• **DATA TO USE**:
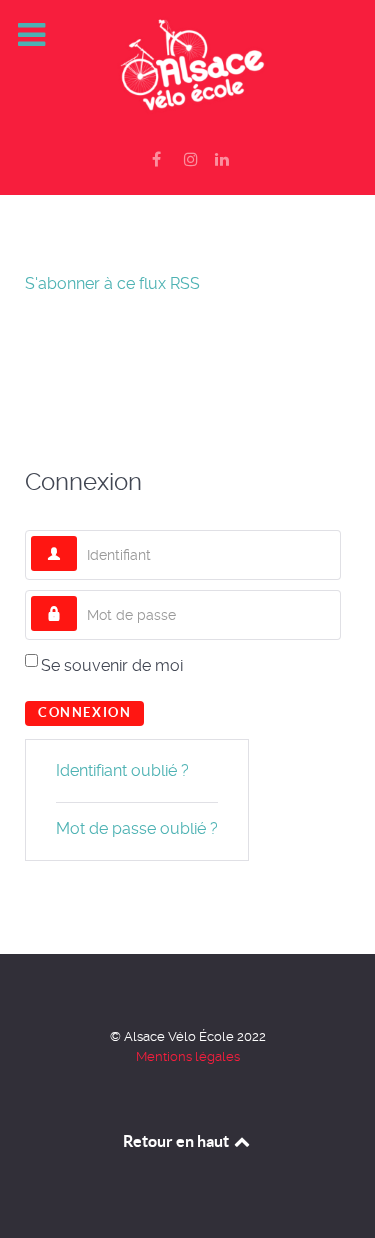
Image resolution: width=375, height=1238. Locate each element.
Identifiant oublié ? (122, 770)
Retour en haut (177, 1141)
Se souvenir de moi (112, 665)
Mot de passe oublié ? (137, 828)
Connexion (84, 712)
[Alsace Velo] (187, 67)
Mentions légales (188, 1056)
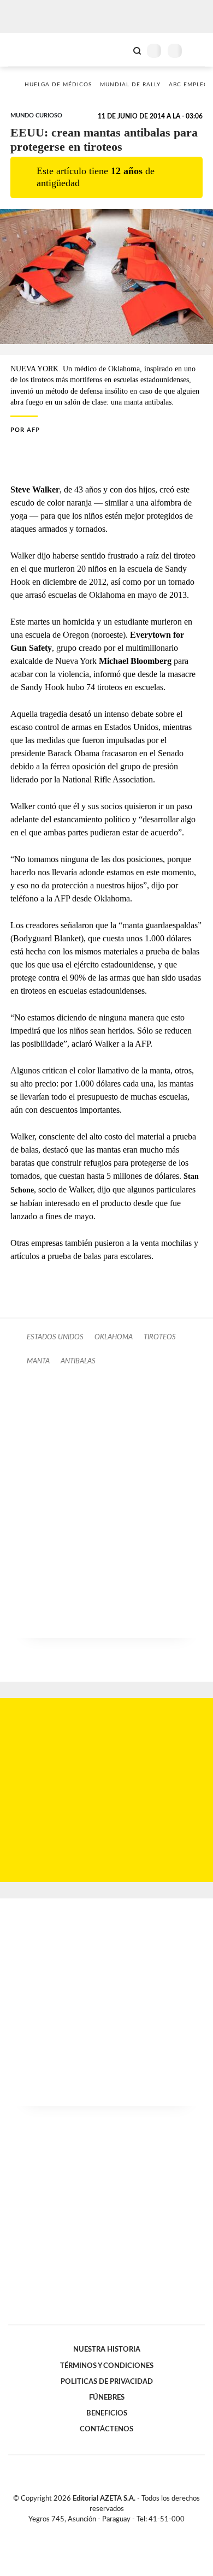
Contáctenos (106, 2429)
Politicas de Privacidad (107, 2381)
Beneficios (106, 2413)
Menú (198, 50)
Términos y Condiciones (106, 2366)
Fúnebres (107, 2397)
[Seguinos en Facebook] (90, 2532)
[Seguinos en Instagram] (125, 2532)
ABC (28, 49)
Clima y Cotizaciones (118, 49)
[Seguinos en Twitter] (102, 2532)
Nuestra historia (106, 2349)
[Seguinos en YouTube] (113, 2532)
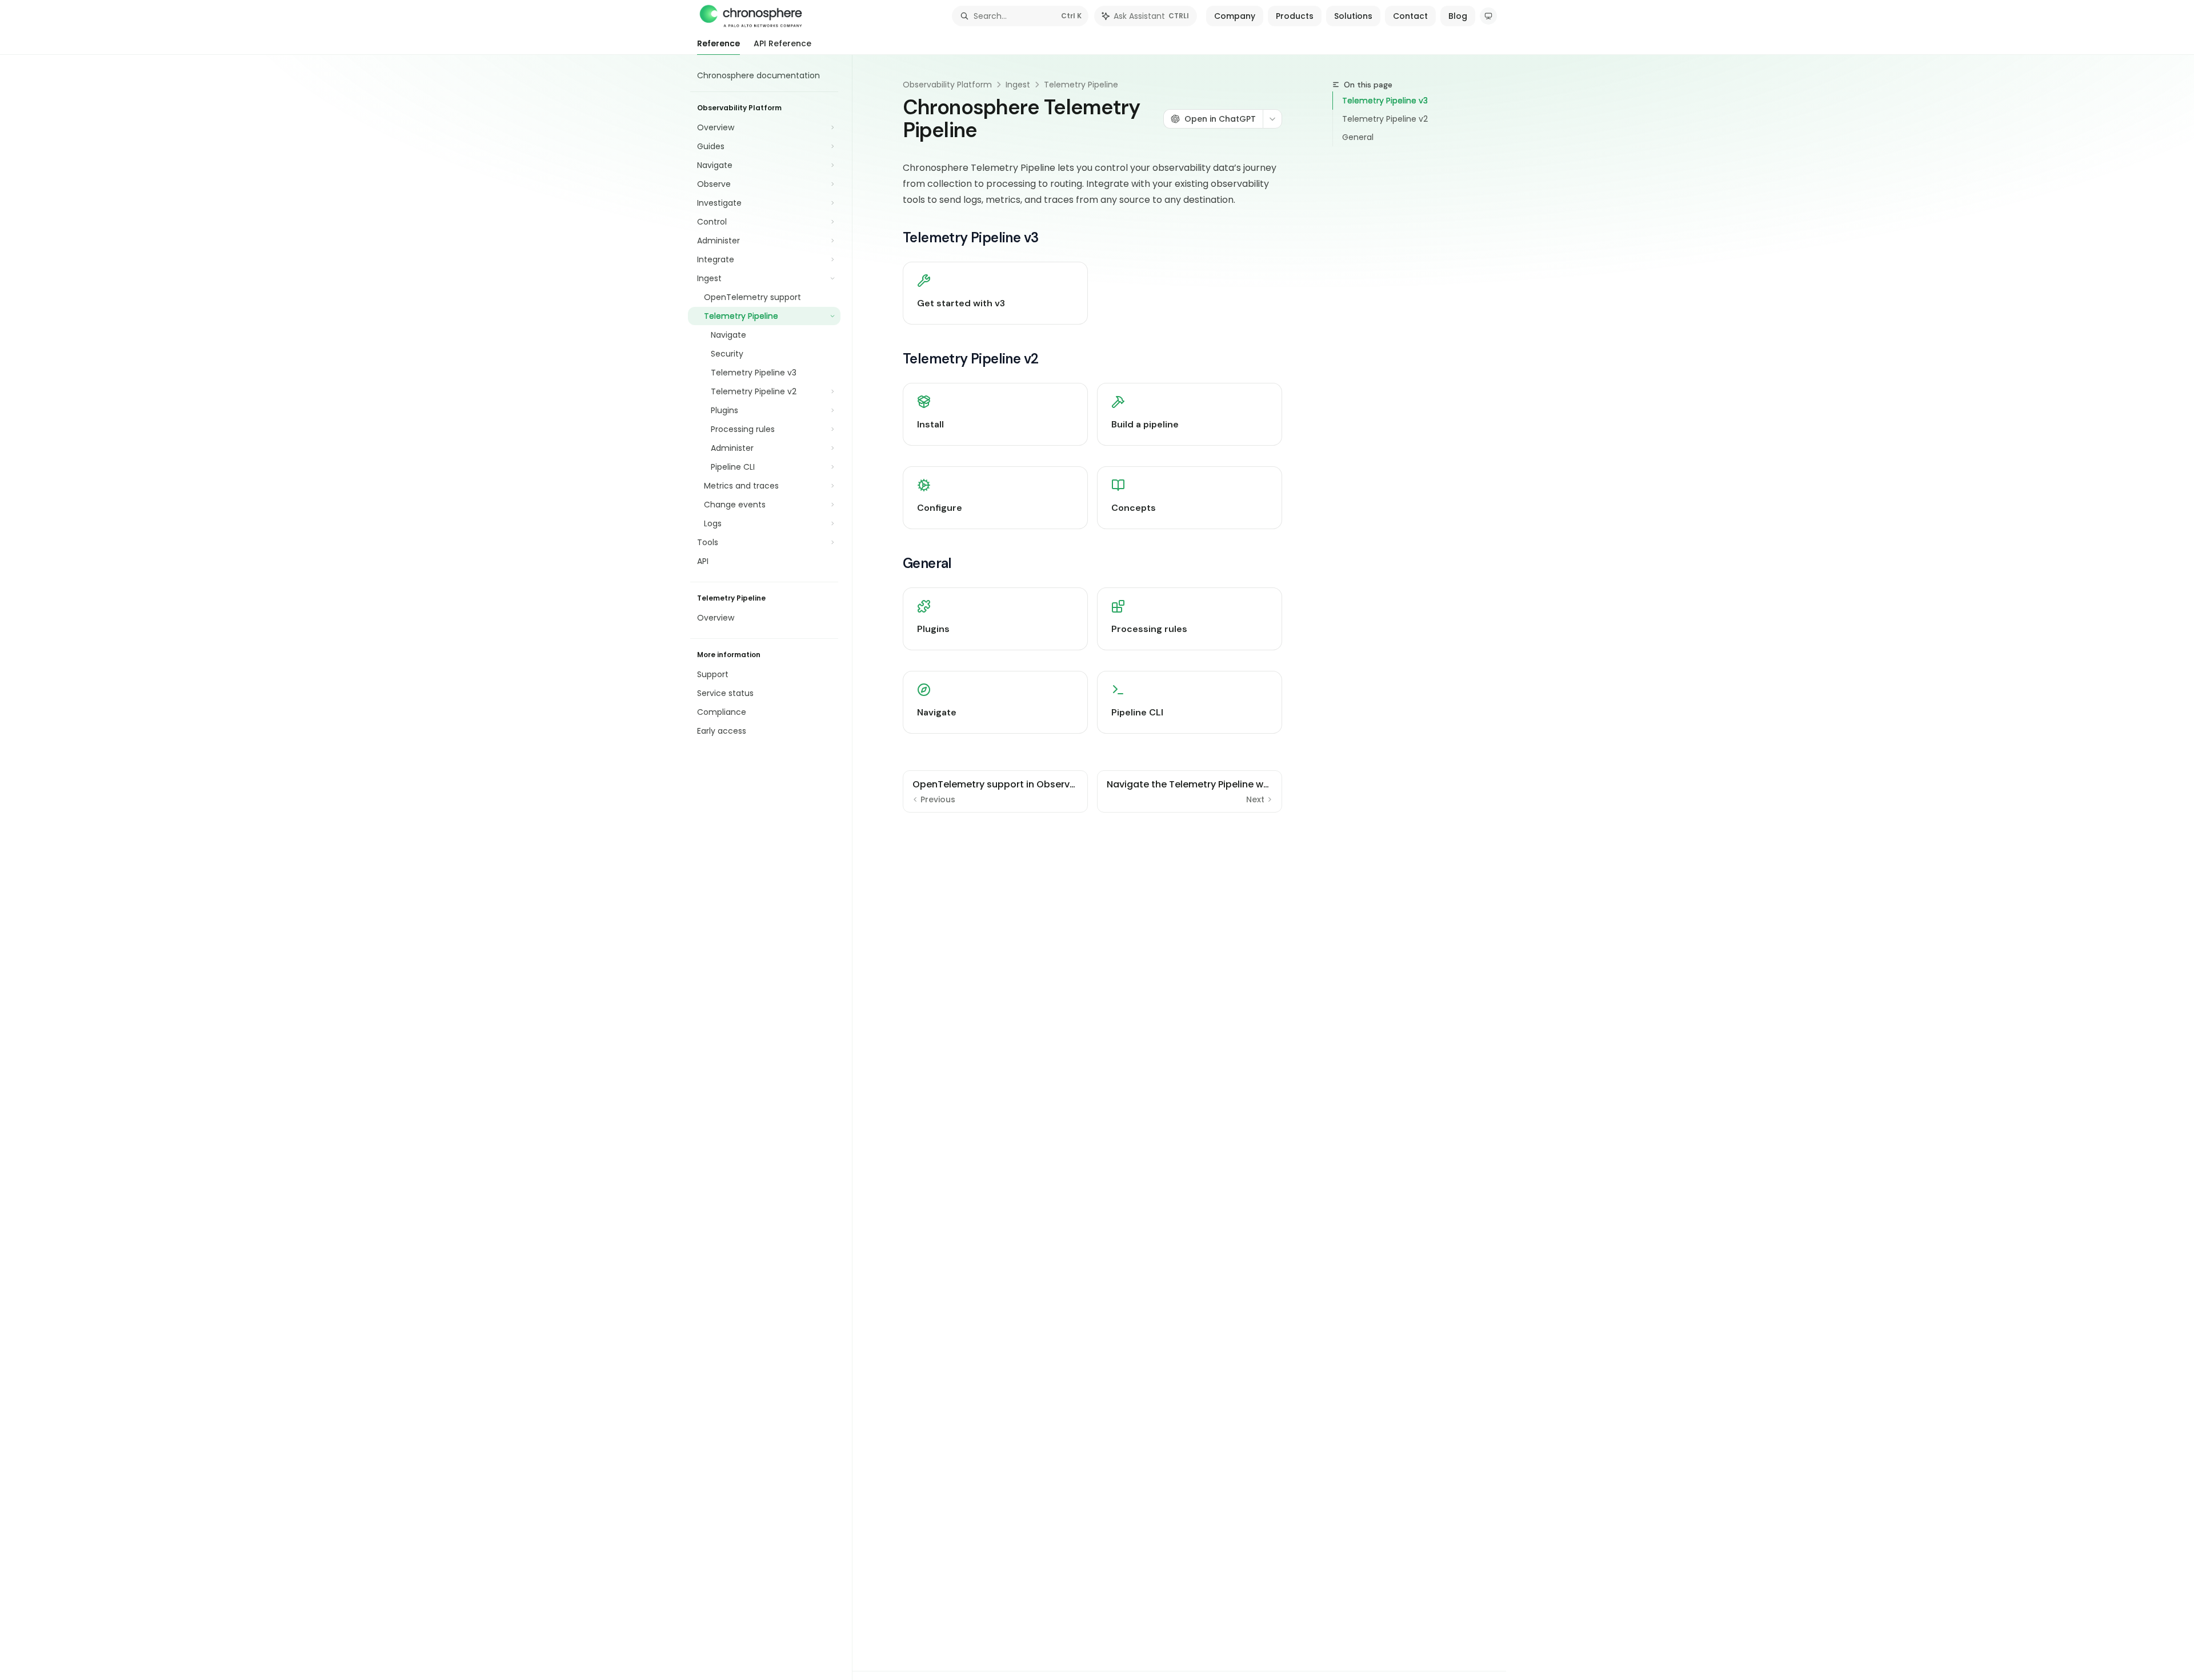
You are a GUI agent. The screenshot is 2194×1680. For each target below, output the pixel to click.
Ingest (1018, 84)
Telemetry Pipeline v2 (1385, 119)
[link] (995, 293)
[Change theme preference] (1488, 16)
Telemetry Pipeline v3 (1385, 100)
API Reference (782, 43)
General (1358, 137)
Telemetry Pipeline (1081, 84)
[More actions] (1272, 119)
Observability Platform (947, 84)
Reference (718, 43)
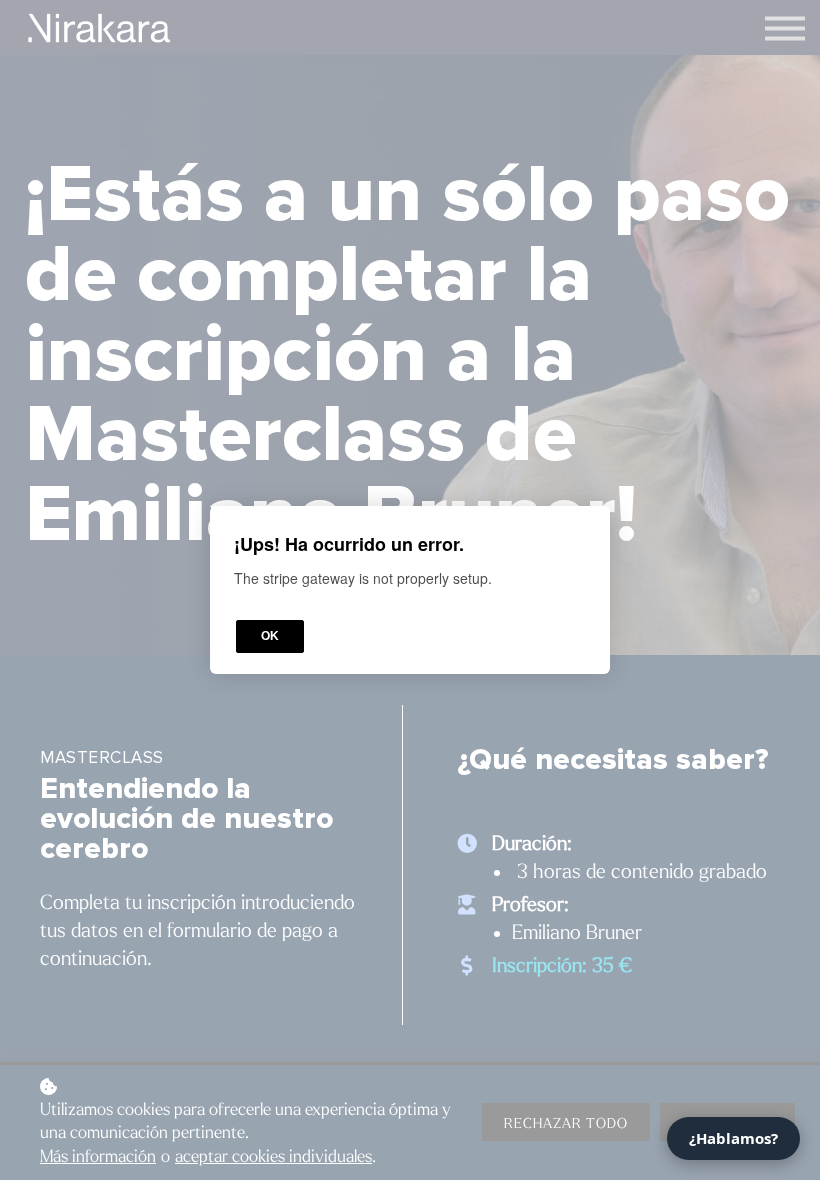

• **AIM OF THE TASK**: Please copy exactly the lines from the one containing "Telemetry Pipeline v3 (1385, 100)" through the last line of the records, both ends included, and leave out any pictures.

• **FINISHED TASK**:
Telemetry Pipeline v3 (1385, 100)
API Reference (782, 43)
General (1358, 137)
Telemetry Pipeline (1081, 84)
[More actions] (1272, 119)
Observability Platform (947, 84)
Reference (718, 43)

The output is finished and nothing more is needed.